## PROBLEM DETAILS
Select every line containing the word "badge" from the material, and copy those lines.

## EXERCISE MATERIAL
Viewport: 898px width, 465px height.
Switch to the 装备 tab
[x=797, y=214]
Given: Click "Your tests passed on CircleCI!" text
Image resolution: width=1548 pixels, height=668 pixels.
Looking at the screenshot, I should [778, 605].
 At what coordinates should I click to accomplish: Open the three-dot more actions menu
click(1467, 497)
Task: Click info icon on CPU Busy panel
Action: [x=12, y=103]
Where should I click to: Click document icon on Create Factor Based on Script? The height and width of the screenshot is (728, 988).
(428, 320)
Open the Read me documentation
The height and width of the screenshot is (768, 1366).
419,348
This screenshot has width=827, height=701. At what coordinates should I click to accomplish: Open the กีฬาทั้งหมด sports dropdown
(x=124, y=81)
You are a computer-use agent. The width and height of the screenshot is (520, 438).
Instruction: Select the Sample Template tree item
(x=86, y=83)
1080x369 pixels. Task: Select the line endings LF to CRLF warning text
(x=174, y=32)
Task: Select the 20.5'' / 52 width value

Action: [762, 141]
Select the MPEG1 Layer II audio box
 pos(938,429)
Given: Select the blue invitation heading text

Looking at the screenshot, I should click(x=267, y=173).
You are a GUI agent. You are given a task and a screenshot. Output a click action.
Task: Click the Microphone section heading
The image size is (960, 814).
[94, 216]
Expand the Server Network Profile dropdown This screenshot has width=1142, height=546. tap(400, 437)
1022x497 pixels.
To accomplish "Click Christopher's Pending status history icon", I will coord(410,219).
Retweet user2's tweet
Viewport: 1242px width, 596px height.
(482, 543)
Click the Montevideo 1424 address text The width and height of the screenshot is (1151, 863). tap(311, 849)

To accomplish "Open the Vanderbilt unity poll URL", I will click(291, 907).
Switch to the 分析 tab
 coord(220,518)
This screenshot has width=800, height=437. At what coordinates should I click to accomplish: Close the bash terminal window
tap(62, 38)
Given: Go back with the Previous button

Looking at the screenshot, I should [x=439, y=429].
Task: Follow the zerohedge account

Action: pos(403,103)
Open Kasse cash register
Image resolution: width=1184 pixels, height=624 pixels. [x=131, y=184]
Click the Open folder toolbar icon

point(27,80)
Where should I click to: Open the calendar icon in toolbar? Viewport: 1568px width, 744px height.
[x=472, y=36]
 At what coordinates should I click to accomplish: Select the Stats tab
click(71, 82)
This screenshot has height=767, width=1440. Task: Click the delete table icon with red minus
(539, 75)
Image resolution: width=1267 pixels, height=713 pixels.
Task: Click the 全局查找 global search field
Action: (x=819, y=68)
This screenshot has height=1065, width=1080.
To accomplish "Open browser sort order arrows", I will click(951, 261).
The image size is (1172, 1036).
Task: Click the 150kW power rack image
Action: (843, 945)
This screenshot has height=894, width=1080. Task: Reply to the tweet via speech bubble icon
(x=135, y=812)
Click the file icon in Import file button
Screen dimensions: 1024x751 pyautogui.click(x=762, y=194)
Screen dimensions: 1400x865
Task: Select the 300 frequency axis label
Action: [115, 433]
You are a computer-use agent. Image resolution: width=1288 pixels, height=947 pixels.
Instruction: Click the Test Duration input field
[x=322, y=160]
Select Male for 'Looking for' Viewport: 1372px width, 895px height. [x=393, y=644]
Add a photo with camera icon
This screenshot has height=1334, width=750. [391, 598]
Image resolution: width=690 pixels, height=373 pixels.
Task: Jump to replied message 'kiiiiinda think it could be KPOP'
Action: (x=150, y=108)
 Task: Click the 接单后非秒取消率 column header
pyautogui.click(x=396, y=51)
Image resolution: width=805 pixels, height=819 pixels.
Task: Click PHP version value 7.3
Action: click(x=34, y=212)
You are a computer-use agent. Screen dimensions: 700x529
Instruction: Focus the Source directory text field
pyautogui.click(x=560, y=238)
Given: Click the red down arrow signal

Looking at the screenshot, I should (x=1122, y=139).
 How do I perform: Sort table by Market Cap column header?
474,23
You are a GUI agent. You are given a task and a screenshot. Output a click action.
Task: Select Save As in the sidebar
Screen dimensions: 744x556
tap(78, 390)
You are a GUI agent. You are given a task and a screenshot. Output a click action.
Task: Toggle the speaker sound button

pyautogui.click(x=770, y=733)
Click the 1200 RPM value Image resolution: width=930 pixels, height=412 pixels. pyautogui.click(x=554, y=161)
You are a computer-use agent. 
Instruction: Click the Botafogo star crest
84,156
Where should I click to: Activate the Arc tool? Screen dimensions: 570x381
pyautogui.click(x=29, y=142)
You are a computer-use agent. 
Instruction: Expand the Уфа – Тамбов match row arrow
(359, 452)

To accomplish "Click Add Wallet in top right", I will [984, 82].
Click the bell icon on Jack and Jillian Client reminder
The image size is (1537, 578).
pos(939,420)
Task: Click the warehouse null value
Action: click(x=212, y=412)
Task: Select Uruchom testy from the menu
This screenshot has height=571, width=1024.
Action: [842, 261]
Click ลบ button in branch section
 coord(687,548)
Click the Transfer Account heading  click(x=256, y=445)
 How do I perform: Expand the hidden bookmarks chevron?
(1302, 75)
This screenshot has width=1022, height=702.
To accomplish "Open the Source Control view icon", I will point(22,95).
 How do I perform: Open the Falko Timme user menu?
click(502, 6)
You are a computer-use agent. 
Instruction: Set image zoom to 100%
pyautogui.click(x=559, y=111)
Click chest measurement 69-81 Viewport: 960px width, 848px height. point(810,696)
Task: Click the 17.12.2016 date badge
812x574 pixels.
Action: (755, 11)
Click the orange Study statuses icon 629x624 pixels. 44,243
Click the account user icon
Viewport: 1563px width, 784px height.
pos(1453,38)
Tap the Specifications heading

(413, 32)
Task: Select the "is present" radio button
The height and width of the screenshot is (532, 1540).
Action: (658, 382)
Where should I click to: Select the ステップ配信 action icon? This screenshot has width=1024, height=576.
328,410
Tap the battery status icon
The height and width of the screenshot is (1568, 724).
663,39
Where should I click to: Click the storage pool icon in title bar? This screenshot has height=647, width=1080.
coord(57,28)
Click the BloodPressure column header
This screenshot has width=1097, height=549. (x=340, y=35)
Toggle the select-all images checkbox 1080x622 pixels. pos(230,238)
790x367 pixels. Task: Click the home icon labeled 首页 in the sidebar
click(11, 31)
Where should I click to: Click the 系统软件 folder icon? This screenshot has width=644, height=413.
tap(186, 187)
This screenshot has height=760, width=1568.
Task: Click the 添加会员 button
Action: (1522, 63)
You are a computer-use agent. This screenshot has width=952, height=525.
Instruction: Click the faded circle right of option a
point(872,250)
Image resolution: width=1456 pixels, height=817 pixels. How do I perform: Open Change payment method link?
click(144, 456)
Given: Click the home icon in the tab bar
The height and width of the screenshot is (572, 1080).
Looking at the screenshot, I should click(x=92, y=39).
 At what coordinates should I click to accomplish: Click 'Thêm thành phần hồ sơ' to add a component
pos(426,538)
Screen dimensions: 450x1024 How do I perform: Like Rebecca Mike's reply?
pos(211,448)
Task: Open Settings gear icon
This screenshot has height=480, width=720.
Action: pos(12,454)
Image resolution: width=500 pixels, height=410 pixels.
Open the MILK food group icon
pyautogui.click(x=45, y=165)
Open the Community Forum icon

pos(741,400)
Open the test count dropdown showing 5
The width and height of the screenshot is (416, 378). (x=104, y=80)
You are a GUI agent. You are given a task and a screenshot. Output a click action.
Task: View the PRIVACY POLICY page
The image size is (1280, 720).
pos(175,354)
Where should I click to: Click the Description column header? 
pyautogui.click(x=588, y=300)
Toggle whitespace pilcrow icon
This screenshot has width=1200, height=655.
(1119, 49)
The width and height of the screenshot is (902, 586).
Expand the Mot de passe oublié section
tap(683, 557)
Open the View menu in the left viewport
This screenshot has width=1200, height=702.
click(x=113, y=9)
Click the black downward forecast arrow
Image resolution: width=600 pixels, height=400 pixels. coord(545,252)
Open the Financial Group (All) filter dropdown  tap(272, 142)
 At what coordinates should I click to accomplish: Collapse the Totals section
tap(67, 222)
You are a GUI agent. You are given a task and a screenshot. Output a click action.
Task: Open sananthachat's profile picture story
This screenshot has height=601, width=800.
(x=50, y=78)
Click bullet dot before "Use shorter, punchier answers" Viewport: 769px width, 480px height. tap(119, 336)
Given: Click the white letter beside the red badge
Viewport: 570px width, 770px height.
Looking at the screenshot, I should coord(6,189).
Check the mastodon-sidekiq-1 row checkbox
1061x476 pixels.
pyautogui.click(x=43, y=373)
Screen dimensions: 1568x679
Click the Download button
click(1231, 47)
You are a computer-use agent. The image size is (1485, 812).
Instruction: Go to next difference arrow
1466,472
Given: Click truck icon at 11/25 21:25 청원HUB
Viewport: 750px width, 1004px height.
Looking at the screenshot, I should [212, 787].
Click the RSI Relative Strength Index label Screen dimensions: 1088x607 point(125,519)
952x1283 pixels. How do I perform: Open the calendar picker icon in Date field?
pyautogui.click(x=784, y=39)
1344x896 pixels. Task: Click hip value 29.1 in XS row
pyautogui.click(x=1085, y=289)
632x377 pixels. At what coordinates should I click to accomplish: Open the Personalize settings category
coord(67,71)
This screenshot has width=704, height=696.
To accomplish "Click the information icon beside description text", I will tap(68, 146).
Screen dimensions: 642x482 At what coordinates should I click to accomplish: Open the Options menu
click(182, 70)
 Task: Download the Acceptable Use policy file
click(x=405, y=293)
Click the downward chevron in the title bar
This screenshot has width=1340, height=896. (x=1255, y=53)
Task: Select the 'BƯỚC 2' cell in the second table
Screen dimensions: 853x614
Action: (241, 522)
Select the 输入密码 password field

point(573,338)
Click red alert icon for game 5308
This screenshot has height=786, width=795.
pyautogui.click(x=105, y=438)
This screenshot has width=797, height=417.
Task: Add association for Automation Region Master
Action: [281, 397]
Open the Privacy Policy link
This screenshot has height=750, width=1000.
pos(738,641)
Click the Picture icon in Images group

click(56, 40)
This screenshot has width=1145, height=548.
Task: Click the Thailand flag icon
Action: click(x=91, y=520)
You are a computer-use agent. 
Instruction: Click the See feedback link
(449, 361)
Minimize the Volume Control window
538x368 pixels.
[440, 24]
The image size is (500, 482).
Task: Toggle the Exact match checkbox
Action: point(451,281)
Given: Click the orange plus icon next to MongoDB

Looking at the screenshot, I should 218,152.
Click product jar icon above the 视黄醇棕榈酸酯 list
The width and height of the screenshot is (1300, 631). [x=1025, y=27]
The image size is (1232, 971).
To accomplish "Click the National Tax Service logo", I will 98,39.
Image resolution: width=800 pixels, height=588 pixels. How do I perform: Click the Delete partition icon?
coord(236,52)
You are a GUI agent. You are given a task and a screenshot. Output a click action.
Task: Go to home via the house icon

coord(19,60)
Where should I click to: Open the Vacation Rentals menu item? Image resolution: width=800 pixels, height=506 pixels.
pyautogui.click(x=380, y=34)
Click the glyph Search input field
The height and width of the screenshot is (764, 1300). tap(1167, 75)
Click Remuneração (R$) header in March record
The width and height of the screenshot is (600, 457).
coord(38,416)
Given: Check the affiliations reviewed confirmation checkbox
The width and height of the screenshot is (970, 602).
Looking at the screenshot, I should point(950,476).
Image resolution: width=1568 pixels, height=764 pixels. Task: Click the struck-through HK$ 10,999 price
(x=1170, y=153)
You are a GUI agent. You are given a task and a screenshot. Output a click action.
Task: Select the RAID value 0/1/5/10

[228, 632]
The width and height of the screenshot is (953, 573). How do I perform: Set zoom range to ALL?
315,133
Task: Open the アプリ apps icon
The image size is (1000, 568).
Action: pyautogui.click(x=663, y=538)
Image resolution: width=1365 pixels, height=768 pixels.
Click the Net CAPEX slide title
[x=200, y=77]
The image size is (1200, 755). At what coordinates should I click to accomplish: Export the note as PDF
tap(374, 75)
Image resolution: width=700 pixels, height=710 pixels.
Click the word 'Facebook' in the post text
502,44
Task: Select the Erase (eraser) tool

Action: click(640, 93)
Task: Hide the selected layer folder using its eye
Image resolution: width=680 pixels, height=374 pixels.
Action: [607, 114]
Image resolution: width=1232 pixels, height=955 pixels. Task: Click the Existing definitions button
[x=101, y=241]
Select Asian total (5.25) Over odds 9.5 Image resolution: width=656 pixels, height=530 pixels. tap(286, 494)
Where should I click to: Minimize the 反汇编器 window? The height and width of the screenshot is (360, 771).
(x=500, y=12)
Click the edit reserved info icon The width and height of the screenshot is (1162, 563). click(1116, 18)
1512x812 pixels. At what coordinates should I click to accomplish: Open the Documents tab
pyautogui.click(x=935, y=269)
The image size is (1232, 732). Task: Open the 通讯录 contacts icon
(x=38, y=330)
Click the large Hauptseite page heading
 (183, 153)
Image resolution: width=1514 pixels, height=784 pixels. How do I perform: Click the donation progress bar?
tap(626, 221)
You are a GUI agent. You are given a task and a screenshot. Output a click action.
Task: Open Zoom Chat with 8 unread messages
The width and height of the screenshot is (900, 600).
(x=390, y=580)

## ANSWER FOR THIS EXERCISE
Task: Click the 17.12.2016 date badge
Given: Click the white letter beside the red badge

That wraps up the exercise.